En la actualidad, Zabala Innovation Consulting es una firma líder en gestión de la innovación, lo que numéricamente significa presentar anualmente 2.000expedientes, gestionar el 10% de los proyectos CDTI aprobados y el 20% de los proyectos CENIT y CIEN y ostentar una tasa del 70% de aprobación en convocatorias nacionales y regionales. Y desde la óptica de la fiscalidad, tener más de 525 empresas clientes en el asesoramiento relacionado con la deducción fiscal, elaborar anualmente más de 800 informes motivados vinculantes, o gestionar grandes proyectos empresariales del BEI (Banco Europeo de Inversiones) en I+D+i.

Y si lo trasladamos al ámbito europeo significa haber conseguido un retorno de 500 millones de euros del VII Programa Marco o haber obtenido en el segundo año de vigencia del Horizonte 2020 un retorno de más de 120 millones de euros, liderando más de 290 proyectos.

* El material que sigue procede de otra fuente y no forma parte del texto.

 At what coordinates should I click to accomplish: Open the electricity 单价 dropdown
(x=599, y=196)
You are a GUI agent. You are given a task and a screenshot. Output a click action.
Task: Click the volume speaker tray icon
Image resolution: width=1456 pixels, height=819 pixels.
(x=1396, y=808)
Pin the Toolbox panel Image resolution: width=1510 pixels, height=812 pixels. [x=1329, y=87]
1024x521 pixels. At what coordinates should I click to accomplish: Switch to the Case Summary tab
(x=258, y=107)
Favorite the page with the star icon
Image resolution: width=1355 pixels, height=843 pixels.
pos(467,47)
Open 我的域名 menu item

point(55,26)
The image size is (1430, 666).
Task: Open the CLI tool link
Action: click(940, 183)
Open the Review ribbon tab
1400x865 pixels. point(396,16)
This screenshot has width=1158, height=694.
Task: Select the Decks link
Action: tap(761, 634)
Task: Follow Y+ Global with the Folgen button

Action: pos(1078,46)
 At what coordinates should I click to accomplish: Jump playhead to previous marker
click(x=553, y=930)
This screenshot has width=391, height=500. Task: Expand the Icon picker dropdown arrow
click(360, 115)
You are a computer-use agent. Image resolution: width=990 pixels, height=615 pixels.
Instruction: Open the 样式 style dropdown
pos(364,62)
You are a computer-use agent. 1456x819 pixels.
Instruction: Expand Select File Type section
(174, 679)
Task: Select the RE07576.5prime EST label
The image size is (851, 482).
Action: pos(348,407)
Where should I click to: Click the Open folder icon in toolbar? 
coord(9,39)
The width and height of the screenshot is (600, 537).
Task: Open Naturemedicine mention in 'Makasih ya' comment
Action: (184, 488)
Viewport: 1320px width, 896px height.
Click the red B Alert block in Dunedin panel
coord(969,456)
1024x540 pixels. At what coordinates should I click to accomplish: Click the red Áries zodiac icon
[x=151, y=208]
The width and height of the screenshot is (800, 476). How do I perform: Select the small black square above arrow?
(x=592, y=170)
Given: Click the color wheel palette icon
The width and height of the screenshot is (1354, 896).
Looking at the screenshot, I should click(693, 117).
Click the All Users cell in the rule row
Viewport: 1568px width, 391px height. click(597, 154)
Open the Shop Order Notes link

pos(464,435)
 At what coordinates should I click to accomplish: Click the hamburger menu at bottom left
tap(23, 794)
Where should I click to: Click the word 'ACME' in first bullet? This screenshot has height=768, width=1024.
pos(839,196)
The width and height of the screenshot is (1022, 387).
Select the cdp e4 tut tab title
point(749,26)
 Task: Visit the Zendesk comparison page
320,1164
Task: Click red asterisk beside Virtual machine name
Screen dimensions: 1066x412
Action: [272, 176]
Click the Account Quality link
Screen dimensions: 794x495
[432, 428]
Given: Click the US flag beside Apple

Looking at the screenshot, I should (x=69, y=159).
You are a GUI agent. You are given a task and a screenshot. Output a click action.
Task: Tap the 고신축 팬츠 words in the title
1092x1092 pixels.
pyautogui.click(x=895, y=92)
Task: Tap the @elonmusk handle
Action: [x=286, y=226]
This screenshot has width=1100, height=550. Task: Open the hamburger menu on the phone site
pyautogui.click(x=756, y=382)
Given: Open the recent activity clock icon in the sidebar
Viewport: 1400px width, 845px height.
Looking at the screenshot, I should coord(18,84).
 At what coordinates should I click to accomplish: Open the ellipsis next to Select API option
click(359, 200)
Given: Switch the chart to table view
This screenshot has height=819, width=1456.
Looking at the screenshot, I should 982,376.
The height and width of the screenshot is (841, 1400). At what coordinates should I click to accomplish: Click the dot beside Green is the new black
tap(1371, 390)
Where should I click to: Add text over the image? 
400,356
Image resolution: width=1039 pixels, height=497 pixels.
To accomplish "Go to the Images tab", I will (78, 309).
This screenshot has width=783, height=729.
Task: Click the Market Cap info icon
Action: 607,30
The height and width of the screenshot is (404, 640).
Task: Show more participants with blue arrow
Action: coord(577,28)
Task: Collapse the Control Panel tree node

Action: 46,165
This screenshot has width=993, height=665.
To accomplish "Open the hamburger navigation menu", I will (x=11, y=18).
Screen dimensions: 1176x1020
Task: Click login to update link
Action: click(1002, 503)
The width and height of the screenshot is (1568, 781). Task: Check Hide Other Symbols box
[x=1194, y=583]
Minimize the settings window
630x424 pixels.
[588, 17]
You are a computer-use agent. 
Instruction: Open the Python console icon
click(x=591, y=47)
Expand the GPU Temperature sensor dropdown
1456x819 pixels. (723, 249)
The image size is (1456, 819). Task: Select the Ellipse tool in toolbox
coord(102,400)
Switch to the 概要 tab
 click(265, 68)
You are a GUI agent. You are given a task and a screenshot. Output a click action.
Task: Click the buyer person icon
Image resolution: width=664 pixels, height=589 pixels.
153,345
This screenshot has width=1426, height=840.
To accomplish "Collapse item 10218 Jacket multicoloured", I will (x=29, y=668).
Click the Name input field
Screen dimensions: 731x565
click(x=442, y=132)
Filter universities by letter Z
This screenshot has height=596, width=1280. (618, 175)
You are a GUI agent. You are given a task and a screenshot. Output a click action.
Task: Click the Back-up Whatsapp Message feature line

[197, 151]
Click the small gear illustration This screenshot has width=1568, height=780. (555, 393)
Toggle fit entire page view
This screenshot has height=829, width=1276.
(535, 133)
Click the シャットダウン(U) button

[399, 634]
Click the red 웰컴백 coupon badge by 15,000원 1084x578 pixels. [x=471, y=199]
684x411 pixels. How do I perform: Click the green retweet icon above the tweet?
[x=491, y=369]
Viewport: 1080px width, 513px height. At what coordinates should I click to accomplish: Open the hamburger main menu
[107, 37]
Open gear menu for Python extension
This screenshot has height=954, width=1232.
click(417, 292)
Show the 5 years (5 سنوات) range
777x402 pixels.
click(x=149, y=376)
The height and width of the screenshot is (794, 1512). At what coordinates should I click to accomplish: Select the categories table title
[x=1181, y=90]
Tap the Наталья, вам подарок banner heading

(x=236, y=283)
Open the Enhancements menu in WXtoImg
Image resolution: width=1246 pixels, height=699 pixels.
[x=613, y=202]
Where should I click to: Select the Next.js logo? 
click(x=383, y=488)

“El posicionamiento de Zabala como especialista en proyectos europeos ha permitido que seamos la octava empresa española con más financiación en el VII Programa Marco de la UE y la primera pyme, según el Balance de la participación española publicado por el CDTI”, recuerda José Mari.

1.500 CLIENTES

Hoy la expertise de Zabala, que alcanza a una cartera de 1.500 clientes, se concentra en cuatro grandes áreas: científica (salud, biotecnología, química y agroalimentación), Smartcities (transporte, medioambiente, materiales y energía), TIC (open data, seguridad, móvil e internet), y área industrial (tecnologías de la Producción, industria, procesos y productos).

“Igual que lo hacemos con nuestros clientes, innovamos como empresa, hacemos nuestra propia I+D liderando proyectos europeos propios o implantando procesos internos, que han permitido mejorar la gestión de proyectos, el trabajo con nuestras sedes, la atención y respuesta a los clientes”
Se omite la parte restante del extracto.